Właścicielem Restauracji Filmowej jest Sebastian, który od dziecka marzył o karierze filmowca. W knajpie wiszą zdjęcia gwiazd i filmowe gadżety. Brakuje tylko gości - kasa jest pusta a właściciel tonie w długach. Po pierwszej wizycie Gessler już wiedziała, że na kuchni jest komu gotować, ale nie ma z czego. Połowa dań z karty to mrożonki, a większości pozostałych chwilowo brak. Po poważnej rozmowie z Gessler w restauracji rozpętała się wojna między kucharzem Tomkiem a właścicielem. W ruch poszedł taboret, polały się łzy i posypały ostre słowa.
Finał był taki, że Tomek następnego dnia nie zjawił się już w pracy. Wrócił dopiero po namowie Gessler. Ta zakopała wojenny topór i zabrała się do pracy. Skostniałą Restaurację Filmową zamieniła na wesołe Hej sokoły. Zaczęło tętnić życiem i atmosfera w końcu zrobiła się przyjemniejsza. Kolacja wypadła świetnie i wydawało się, że sukces jest murowany.

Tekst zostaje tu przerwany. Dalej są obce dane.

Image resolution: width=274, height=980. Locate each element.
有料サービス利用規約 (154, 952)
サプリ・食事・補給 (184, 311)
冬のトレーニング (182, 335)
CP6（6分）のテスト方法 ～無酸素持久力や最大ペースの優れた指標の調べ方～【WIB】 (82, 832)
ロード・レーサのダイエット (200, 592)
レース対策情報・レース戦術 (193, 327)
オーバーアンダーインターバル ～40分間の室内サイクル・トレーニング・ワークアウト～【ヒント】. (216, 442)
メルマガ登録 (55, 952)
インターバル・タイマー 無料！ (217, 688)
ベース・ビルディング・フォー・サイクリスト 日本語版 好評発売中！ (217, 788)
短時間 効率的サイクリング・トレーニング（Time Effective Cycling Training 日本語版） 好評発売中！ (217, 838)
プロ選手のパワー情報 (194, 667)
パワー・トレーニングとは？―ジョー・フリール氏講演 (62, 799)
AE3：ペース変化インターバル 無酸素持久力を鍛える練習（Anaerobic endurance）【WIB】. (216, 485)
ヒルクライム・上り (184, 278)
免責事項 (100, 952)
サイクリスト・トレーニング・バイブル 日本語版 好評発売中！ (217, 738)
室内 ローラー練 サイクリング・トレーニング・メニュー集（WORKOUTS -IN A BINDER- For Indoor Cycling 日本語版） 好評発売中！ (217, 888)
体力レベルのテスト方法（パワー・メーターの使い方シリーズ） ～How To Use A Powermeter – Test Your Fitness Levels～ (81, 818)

Ale pokój nie trwał długo, bo bez Gessler klimat znów się pogorszył. Tomek z kuchni przeszedł na salę i zamiast gotować zajął się gośćmi. Ta zamiana nie spodobała się Magdzie. Długo zastanawiała się, czy podpisać się pod rewolucją, ale przekonały ją smaczne dania. - Tu można przyjść dobrze zjeść, ale gdyby Sebastian i Tomek odpoczęli, byłoby jeszcze lepiej - skwitowała Magda Gessler.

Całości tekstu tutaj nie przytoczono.